America’s Epidemic of Loneliness Part 4: What Do We Do About It?

At the end of the US Surgeon General’s new 85-page advisory on loneliness, there are a series of recommendations on what “we” can do – whether we work in national and local government, in private health, public health, research, philanthropy, education, the private sector, nonprofits, faith-based organizations, tech, the media. There are some more suggestions for what parents and caregivers can do and what individuals can do.

I’ve been reading a lot about loneliness lately and talking to people with ideas about how to reduce it. I don’t think there’s a chance the US will create a new “Ministry of Loneliness,” as the UK and Japan have done (and the Surgeon General seems to be doing pretty well), but we do need concerted action in each of four categories that might make a difference.

Idea 1: We need to identify, celebrate and replicate tech solutions that are working: It’s easy enough to find the ways in which technology, particularly social media platforms, have driven increases in loneliness. But there is a kitchen sink of different techy ideas being thrown at reducing loneliness in a wide range of countries, including Australia, Denmark, Japan, the UK and the US. These include:

·      Social robots (the real-life version of Kazuo Ishiguro’s Klara and the Sun), being deployed to interact with the elderly, with some success.

* Task A
In the loneliness article, copy the passage from "At the end of" to "make a difference." word for word.
* Task B
Answer these questions using the loneliness article:
(i) How many pages long is the US Surgeon General's new advisory on loneliness?
(ii) Which two countries does the article say have created a "Ministry of Loneliness"?
(iii) Which novel does the article name as having a fictional version of social robots?
* Task C
Go on with the article on America's epidemic of loneliness, starting after its last sentence.

* Dataset content
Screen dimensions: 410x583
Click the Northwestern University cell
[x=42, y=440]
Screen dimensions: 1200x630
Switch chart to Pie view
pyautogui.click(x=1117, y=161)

* Output A
At the end of the US Surgeon General’s new 85-page advisory on loneliness, there are a series of recommendations on what “we” can do – whether we work in national and local government, in private health, public health, research, philanthropy, education, the private sector, nonprofits, faith-based organizations, tech, the media. There are some more suggestions for what parents and caregivers can do and what individuals can do.

I’ve been reading a lot about loneliness lately and talking to people with ideas about how to reduce it. I don’t think there’s a chance the US will create a new “Ministry of Loneliness,” as the UK and Japan have done (and the Surgeon General seems to be doing pretty well), but we do need concerted action in each of four categories that might make a difference.

* Output B
(i) 85 pages.
(ii) The UK and Japan.
(iii) Kazuo Ishiguro's Klara and the Sun.

* Output C
Pepper, a loneliness robot, at work in South End, England (Sky News photo)

  • Digital interaction platforms like “The Happy Movement“ and “Live Happy,” which provide tools encouraging electronic interaction and self-monitoring.

·      Digital matching services (very popular in Japan) that enable lonely individuals to “rent a family” during trying times like funerals or social events.

·      App-based efforts like Nesterly (US-based) or Homeshare (up and running in 16 countries), designed to match young adults who need a place to stay with older adults who may be living alone.

·      Call center-based check-in services like Caring Team (US-based, for a monthly fee), or Silverline (UK-based, and free) that will regularly reach out to older adults living alone.

·      Virtual reality experiences, like those Liminal and Medibank have teamed up to offer lonely people in Australia who are unable to leave their hospital beds.

I don’t have anything against these solutions, but they mostly remind me how our default tendency these days always seems to be high tech vs. high touch. The same is true of the ideas being studied in the field of medicine: we’re more likely to imagine the solution is drugs, not hugs.

Idea 2: Move health care treatment beyond pharmaceutical solutions: Thanks to a flurry of research conducted during the first year of the COVID-19 pandemic, there’s now a decent amount we know about what happens to our brains when we are lonely. None of it is pretty. The neurotransmitters essential to modulating stress go into overdrive. The “fight-or-flight” portion of the brain, the amygdala, stays activated. We perceive threats more quickly than the non-lonely, making loneliness not just sad, but frightening. One approach researchers are exploring is to see if there is some sort of pill we can take that turns off those serious reactions.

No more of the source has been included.